### Dataset ###

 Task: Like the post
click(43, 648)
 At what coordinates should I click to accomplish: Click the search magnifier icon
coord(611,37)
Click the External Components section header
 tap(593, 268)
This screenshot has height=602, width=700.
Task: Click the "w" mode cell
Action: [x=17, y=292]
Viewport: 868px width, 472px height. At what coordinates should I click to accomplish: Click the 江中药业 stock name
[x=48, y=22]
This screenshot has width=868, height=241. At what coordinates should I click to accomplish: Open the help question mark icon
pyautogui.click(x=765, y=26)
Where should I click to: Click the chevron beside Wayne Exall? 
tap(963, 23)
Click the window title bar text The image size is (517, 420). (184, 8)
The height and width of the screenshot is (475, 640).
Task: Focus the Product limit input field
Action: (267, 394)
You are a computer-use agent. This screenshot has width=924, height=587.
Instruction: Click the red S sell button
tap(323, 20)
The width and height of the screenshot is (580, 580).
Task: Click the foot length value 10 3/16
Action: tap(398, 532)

###

**Instructions to follow**
With every line intact, print the records above again.

**Reply**
 Task: Like the post
click(43, 648)
 At what coordinates should I click to accomplish: Click the search magnifier icon
coord(611,37)
Click the External Components section header
 tap(593, 268)
This screenshot has height=602, width=700.
Task: Click the "w" mode cell
Action: [x=17, y=292]
Viewport: 868px width, 472px height. At what coordinates should I click to accomplish: Click the 江中药业 stock name
[x=48, y=22]
This screenshot has width=868, height=241. At what coordinates should I click to accomplish: Open the help question mark icon
pyautogui.click(x=765, y=26)
Where should I click to: Click the chevron beside Wayne Exall? 
tap(963, 23)
Click the window title bar text The image size is (517, 420). (184, 8)
The height and width of the screenshot is (475, 640).
Task: Focus the Product limit input field
Action: (267, 394)
You are a computer-use agent. This screenshot has width=924, height=587.
Instruction: Click the red S sell button
tap(323, 20)
The width and height of the screenshot is (580, 580).
Task: Click the foot length value 10 3/16
Action: tap(398, 532)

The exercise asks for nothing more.